El pago de la deuda es una necesidad tan urgente que algunos se han acogido al programa de retorno sólo para satisfacerla. Y, una vez cumplida su misión, han tomado otro avión hacia España. La necesidad y la honradez nunca han hecho buenas migas.
"El viejito intentaba besarme"
"No he sufrido, sufrido. Conozco a compatriotas que lo han pasado peor", dice Arlene Villarroel por teléfono desde Santa Cruz (Bolivia). Fue repatriada el 23 de marzo por la Organización Internacional de las Migraciones. Lo que sigue es el relato de su año en España.
"Los primeros tres meses trabajé en una tienda china de Oliva (Valencia), pero lo dejé porque me hacían trabajar 10 horas al día y sólo me pagaban 450 euros. Entonces me contrató una gitana para que cuidara de su suegra, que estaba medio loca. La tenían casi abandonada en un garaje, y durante seis meses viví allí con ella. Me pagaban 25 euros al día, hasta que se acabó el dinero de la abuela.
Acudí a Cáritas, donde me consiguieron trabajo con otra abuela.
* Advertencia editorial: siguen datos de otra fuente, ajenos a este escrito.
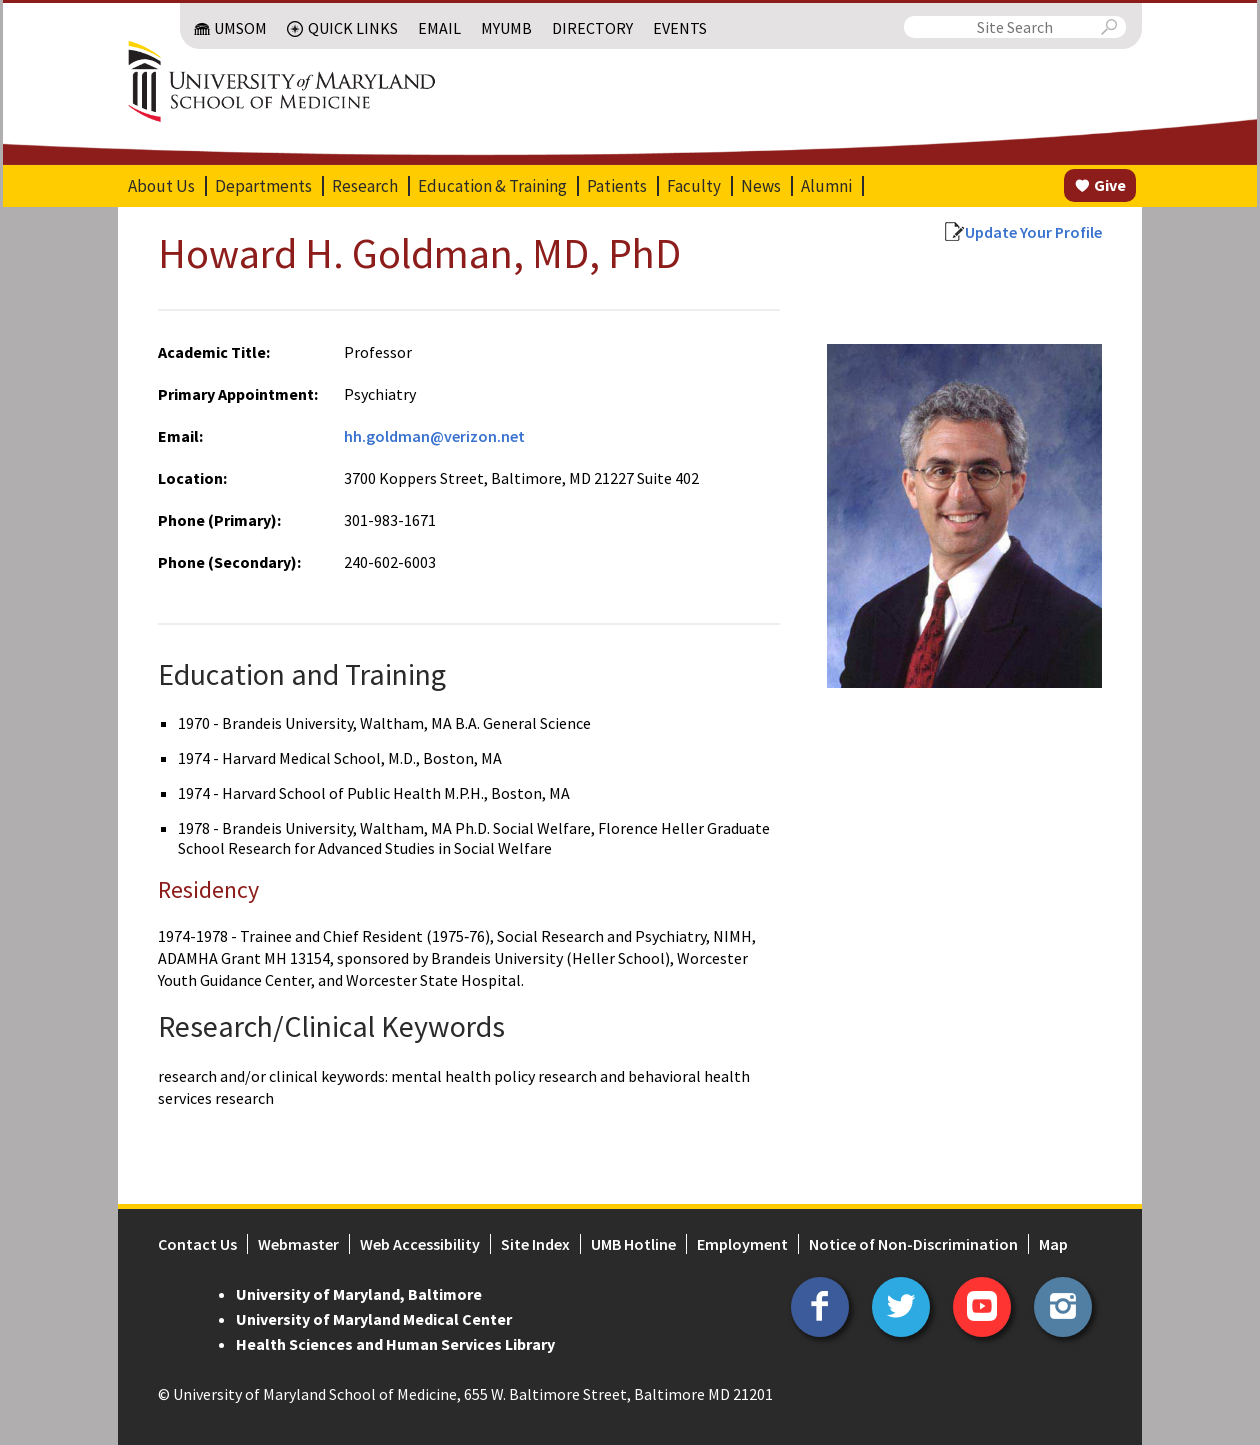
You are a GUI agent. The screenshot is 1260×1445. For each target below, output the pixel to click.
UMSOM (240, 28)
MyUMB (506, 28)
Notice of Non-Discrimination (913, 1244)
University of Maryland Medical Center (374, 1319)
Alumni (826, 186)
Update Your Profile (1033, 232)
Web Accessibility (420, 1244)
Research (365, 186)
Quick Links (353, 28)
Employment (742, 1244)
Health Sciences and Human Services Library (395, 1344)
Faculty (694, 186)
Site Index (535, 1244)
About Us (161, 186)
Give (1110, 185)
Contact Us (197, 1244)
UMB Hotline (633, 1244)
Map (1053, 1244)
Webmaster (298, 1244)
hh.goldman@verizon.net (434, 436)
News (761, 186)
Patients (617, 186)
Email (439, 28)
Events (680, 28)
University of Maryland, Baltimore (359, 1294)
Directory (592, 28)
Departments (263, 186)
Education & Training (492, 186)
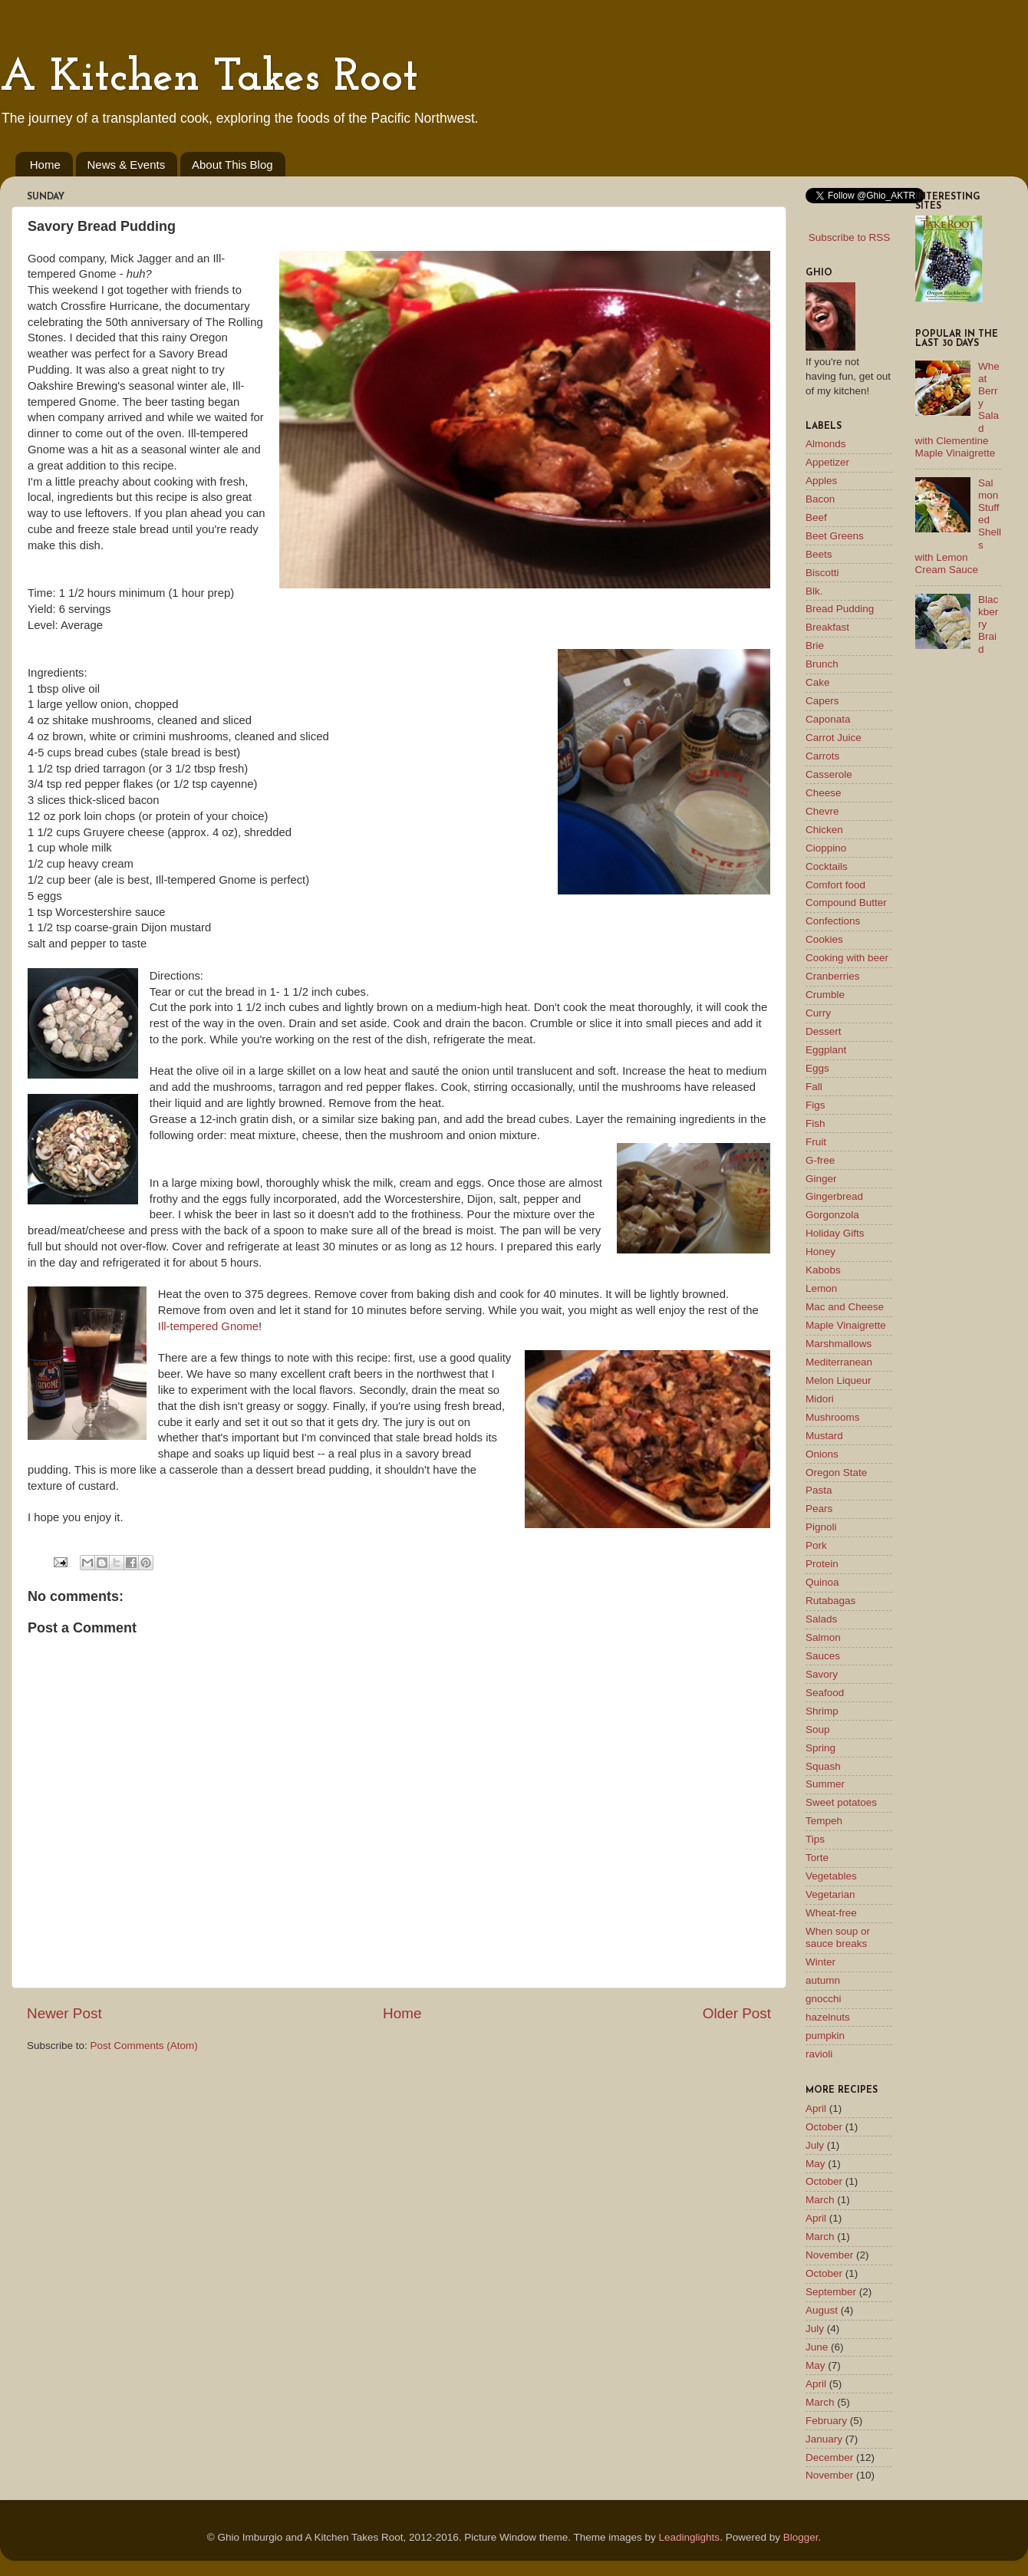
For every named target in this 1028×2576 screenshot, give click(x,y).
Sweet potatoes (841, 1802)
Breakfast (827, 627)
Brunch (822, 664)
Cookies (824, 939)
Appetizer (827, 462)
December (829, 2457)
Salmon (823, 1637)
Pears (819, 1508)
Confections (833, 921)
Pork (816, 1545)
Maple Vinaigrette (846, 1325)
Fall (814, 1086)
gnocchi (824, 1998)
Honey (820, 1251)
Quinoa (822, 1582)
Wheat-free (831, 1913)
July (815, 2145)
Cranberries (833, 976)
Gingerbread (834, 1196)
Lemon (821, 1288)
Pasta (819, 1490)
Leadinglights (689, 2537)
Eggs (817, 1068)
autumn (823, 1980)
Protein (822, 1564)
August (822, 2310)
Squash (823, 1766)
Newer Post (64, 2013)
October (824, 2127)
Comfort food (835, 885)
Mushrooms (833, 1417)
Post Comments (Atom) (144, 2045)
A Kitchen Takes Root (209, 78)
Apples (821, 480)
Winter (820, 1962)
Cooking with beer (847, 958)
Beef (816, 517)
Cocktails (827, 866)
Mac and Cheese (845, 1307)
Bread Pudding (840, 608)
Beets (819, 554)
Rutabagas (830, 1600)
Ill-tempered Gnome (208, 1326)
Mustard (824, 1435)
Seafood (825, 1692)
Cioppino (826, 848)
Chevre (822, 811)
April (816, 2108)
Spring (820, 1748)
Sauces (823, 1656)
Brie (815, 645)
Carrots (822, 756)
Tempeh (824, 1821)
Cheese (824, 793)
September (831, 2292)
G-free (820, 1160)
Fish (815, 1123)
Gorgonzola (832, 1214)
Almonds (826, 444)
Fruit (816, 1142)
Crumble (825, 994)
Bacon (820, 499)
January (824, 2439)
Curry (818, 1013)
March (820, 2199)
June (817, 2347)
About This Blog (232, 164)
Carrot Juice (834, 737)
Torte (817, 1857)
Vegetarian (830, 1894)
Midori (820, 1399)
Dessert (824, 1031)
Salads (821, 1619)
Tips (815, 1839)
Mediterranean (839, 1362)
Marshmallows (838, 1343)
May (815, 2163)
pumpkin (825, 2035)
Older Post (737, 2013)
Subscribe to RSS (850, 237)
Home (45, 164)
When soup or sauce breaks (838, 1937)
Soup (818, 1729)
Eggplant (826, 1050)
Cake (818, 682)
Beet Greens (835, 536)
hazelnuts (828, 2017)
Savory (822, 1674)
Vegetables (831, 1876)
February (826, 2420)
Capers (822, 701)
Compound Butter (846, 902)
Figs (815, 1105)
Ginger (821, 1178)
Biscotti (822, 572)
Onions (822, 1454)
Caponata (828, 719)
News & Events (126, 164)
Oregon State (836, 1472)
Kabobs (823, 1270)
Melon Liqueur (838, 1380)
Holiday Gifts (835, 1233)
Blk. (814, 591)
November (829, 2255)
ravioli (819, 2054)
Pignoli (821, 1527)
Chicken (824, 829)
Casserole (829, 774)
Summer (825, 1784)
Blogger (801, 2537)
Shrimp (822, 1711)
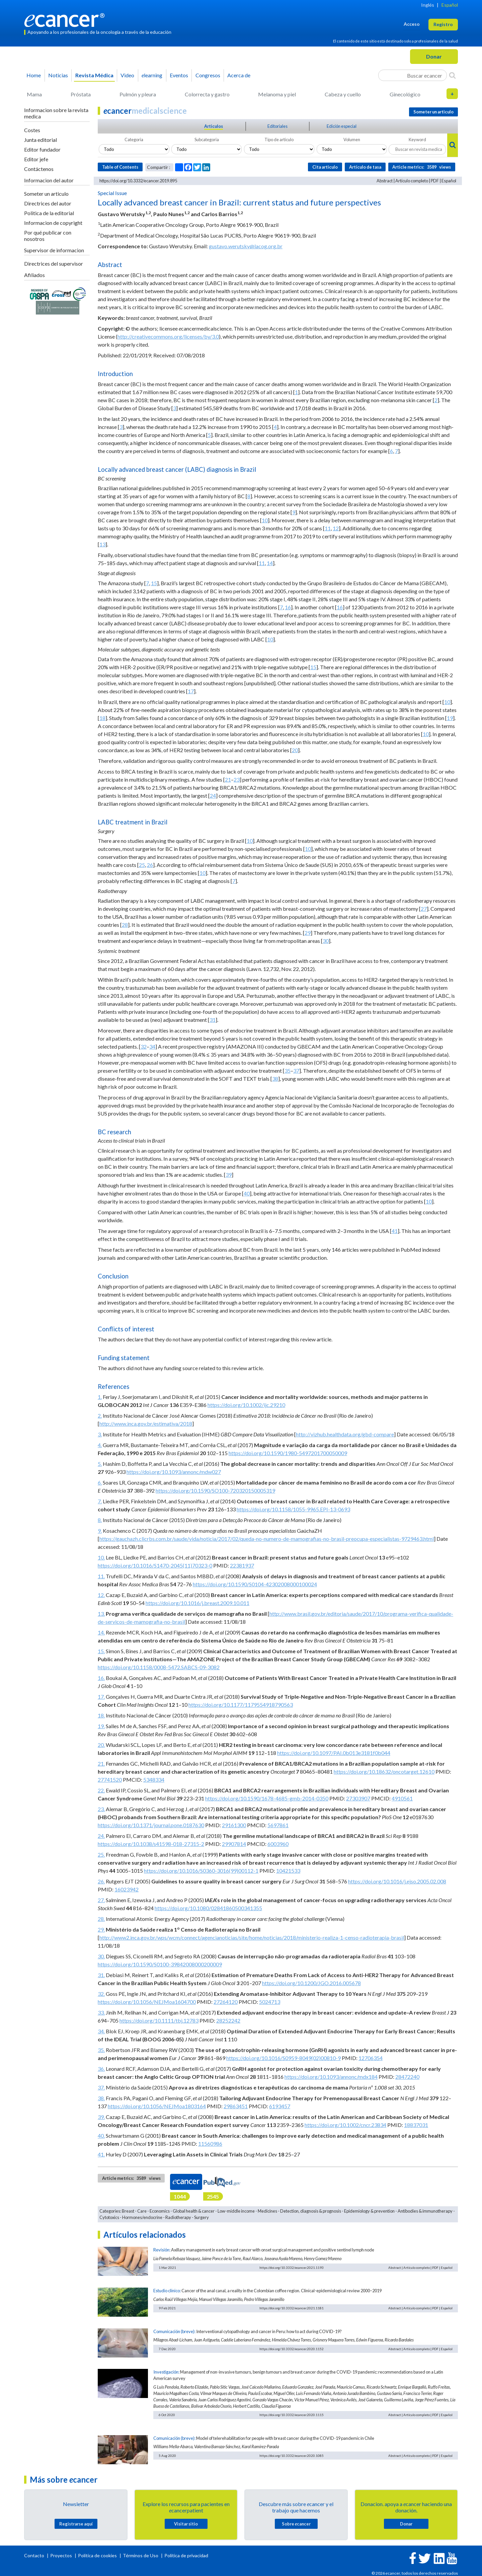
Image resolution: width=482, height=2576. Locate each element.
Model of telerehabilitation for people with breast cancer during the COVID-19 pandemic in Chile (285, 2438)
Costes (32, 130)
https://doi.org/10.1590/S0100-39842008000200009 (160, 1964)
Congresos (207, 75)
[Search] (452, 75)
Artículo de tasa (365, 167)
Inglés (427, 5)
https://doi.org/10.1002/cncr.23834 (345, 2125)
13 (102, 544)
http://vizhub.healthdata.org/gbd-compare (345, 1434)
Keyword (417, 139)
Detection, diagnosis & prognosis (310, 2211)
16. (101, 1678)
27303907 (358, 1798)
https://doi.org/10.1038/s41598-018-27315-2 (151, 1844)
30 (326, 941)
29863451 (236, 2106)
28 (125, 924)
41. (101, 2154)
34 (152, 1046)
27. (101, 1900)
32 (144, 1046)
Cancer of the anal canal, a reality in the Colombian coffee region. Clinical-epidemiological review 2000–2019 (281, 2290)
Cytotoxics (109, 2217)
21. (101, 1763)
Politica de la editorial (49, 213)
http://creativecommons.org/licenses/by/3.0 (168, 336)
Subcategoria (206, 139)
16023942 (126, 1889)
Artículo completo (411, 180)
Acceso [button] (412, 24)
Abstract (385, 180)
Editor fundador (42, 149)
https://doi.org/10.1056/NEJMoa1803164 (157, 2106)
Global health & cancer (194, 2211)
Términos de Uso (140, 2555)
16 (288, 607)
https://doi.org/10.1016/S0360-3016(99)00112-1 (201, 1870)
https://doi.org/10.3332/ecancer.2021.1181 (291, 2308)
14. (101, 1632)
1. (100, 1397)
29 (308, 932)
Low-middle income (236, 2211)
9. (100, 1530)
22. (101, 1790)
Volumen (351, 139)
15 (154, 583)
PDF (435, 180)
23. (101, 1809)
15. (101, 1651)
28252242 (228, 2020)
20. (101, 1745)
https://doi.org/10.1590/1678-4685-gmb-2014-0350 (266, 1798)
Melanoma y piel (277, 94)
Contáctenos (39, 169)
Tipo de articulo (279, 139)
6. (100, 1482)
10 (265, 520)
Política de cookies (97, 2555)
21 (228, 779)
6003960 (278, 1844)
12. (101, 1595)
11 (328, 528)
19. (101, 1726)
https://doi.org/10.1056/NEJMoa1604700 (147, 2001)
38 (275, 1078)
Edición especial (341, 126)
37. (101, 2087)
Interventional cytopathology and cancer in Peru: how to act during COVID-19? (269, 2331)
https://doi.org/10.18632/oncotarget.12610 (384, 1771)
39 (229, 1174)
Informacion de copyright (53, 222)
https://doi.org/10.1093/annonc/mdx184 (331, 2076)
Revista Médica (94, 75)
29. (101, 1929)
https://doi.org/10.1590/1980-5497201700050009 (288, 1453)
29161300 (234, 1825)
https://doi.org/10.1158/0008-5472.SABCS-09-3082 (159, 1667)
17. (101, 1696)
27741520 (110, 1779)
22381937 (242, 1565)
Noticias (58, 75)
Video (127, 75)
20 (295, 750)
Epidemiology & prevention (369, 2211)
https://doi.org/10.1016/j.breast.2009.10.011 (197, 1603)
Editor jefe (36, 159)
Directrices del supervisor (53, 263)
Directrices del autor (47, 203)
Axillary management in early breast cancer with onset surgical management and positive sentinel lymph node (272, 2249)
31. (101, 1975)
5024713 (269, 2001)
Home (33, 75)
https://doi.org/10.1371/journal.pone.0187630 (151, 1825)
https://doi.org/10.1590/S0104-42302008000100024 (255, 1584)
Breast (128, 2211)
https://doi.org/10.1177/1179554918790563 (240, 1704)
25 (142, 865)
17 (191, 691)
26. (101, 1881)
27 (424, 908)
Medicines (267, 2211)
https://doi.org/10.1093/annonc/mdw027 (174, 1472)
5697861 (278, 1825)
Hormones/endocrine (142, 2217)
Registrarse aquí (76, 2523)
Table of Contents (120, 167)
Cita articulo (325, 167)
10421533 (288, 1870)
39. (101, 2117)
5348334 (153, 1779)
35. (101, 2050)
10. (101, 1557)
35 (288, 1070)
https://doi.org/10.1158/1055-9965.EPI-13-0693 (293, 1509)
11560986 (210, 2143)
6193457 (279, 2106)
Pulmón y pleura (137, 94)
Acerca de (238, 75)
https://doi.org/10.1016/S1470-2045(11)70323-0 (155, 1565)
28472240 (407, 2076)
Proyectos (61, 2555)
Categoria (134, 139)
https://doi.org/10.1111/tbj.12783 (158, 2020)
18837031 (416, 2125)
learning (152, 75)
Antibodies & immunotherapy (425, 2211)
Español (449, 5)
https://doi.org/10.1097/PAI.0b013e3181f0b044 (333, 1753)
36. (101, 2068)
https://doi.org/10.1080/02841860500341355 (208, 1908)
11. (101, 1576)
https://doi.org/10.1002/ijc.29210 (246, 1405)
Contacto (34, 2555)
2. (100, 1415)
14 (270, 563)
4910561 (402, 1798)
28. (101, 1919)
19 (450, 718)
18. (101, 1715)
El problema era que la monja fijaba el salario de las personas a las que colocaba, y para mí apalabró 500 euros. La abuela, de 92 años, tenía Alzheimer y vivía con su hijo, de 67 años y con Parkinson. El viejito era muy pícaro, y continuamente intentaba besarme, tocarme el culo. A los tres meses no aguanté más y me fui. Él vino a pedirme disculpas y me ofreció 900 euros.
No encontré más trabajo allí y me fui a Gandia (Valencia), donde mi novio había trabajado alquilando tumbonas en la playa. Cuando terminó el verano se quedó sin trabajo y gastamos en el alquiler de la habitación y en comida lo que ahorramos.
Fui a Teulada (Alicante), a cuidar de otra abuela. Me tocó una abuelita muy buena, pero una nuera un poco mala. Era colombiana, casada con un español. Me pagaban 800 euros. Aguanté dos meses".
"Y ahí fue donde ya me estanqué: sin trabajo y sin dinero, acudí a Cruz Roja. A ellos les agradezco que me devolvieran a mi país".